Stored data entries
►

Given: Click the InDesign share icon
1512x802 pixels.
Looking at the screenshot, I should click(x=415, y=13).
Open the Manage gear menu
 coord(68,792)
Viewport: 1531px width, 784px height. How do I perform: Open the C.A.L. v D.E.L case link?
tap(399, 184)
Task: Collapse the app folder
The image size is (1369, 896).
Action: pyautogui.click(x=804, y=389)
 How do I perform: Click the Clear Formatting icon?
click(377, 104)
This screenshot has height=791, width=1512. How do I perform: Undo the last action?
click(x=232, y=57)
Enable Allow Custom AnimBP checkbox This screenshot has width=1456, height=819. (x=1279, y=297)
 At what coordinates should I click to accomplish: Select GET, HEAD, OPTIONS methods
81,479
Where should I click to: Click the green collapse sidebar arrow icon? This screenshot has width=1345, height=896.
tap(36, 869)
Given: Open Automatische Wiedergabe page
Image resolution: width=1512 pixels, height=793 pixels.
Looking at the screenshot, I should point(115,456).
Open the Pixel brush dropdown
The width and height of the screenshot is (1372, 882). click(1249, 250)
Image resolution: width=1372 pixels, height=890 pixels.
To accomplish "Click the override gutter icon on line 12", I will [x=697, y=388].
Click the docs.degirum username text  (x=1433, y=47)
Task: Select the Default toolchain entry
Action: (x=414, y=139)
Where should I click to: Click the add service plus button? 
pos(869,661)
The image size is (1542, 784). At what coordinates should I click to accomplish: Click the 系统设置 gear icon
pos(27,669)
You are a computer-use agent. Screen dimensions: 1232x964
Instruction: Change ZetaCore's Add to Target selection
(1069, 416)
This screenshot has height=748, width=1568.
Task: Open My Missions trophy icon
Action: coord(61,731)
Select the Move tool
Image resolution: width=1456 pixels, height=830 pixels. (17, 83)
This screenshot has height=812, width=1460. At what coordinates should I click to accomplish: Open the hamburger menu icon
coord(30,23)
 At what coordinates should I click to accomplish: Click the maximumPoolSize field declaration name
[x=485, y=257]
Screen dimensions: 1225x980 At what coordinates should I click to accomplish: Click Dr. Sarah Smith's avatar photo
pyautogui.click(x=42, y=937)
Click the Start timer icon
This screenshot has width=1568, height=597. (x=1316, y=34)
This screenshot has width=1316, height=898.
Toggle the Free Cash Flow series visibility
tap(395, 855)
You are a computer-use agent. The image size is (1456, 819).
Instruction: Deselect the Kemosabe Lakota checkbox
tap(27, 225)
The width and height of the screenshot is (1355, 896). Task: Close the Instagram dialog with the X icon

◄

▸ TASK REQUIREMENTS
Give the data back in full, exactly as written.

▸ OUTPUT OF THE EXERCISE
Given: Click the InDesign share icon
1512x802 pixels.
Looking at the screenshot, I should click(x=415, y=13).
Open the Manage gear menu
 coord(68,792)
Viewport: 1531px width, 784px height. How do I perform: Open the C.A.L. v D.E.L case link?
tap(399, 184)
Task: Collapse the app folder
The image size is (1369, 896).
Action: pyautogui.click(x=804, y=389)
 How do I perform: Click the Clear Formatting icon?
click(377, 104)
This screenshot has height=791, width=1512. How do I perform: Undo the last action?
click(x=232, y=57)
Enable Allow Custom AnimBP checkbox This screenshot has width=1456, height=819. (x=1279, y=297)
 At what coordinates should I click to accomplish: Select GET, HEAD, OPTIONS methods
81,479
Where should I click to: Click the green collapse sidebar arrow icon? This screenshot has width=1345, height=896.
tap(36, 869)
Given: Open Automatische Wiedergabe page
Image resolution: width=1512 pixels, height=793 pixels.
Looking at the screenshot, I should point(115,456).
Open the Pixel brush dropdown
The width and height of the screenshot is (1372, 882). click(1249, 250)
Image resolution: width=1372 pixels, height=890 pixels.
To accomplish "Click the override gutter icon on line 12", I will [x=697, y=388].
Click the docs.degirum username text  (x=1433, y=47)
Task: Select the Default toolchain entry
Action: (x=414, y=139)
Where should I click to: Click the add service plus button? 
pos(869,661)
The image size is (1542, 784). At what coordinates should I click to accomplish: Click the 系统设置 gear icon
pos(27,669)
You are a computer-use agent. Screen dimensions: 1232x964
Instruction: Change ZetaCore's Add to Target selection
(1069, 416)
This screenshot has height=748, width=1568.
Task: Open My Missions trophy icon
Action: coord(61,731)
Select the Move tool
Image resolution: width=1456 pixels, height=830 pixels. (17, 83)
This screenshot has height=812, width=1460. At what coordinates should I click to accomplish: Open the hamburger menu icon
coord(30,23)
 At what coordinates should I click to accomplish: Click the maximumPoolSize field declaration name
[x=485, y=257]
Screen dimensions: 1225x980 At what coordinates should I click to accomplish: Click Dr. Sarah Smith's avatar photo
pyautogui.click(x=42, y=937)
Click the Start timer icon
This screenshot has width=1568, height=597. (x=1316, y=34)
This screenshot has width=1316, height=898.
Toggle the Free Cash Flow series visibility
tap(395, 855)
You are a computer-use agent. The image size is (1456, 819).
Instruction: Deselect the Kemosabe Lakota checkbox
tap(27, 225)
The width and height of the screenshot is (1355, 896). Task: Close the Instagram dialog with the X icon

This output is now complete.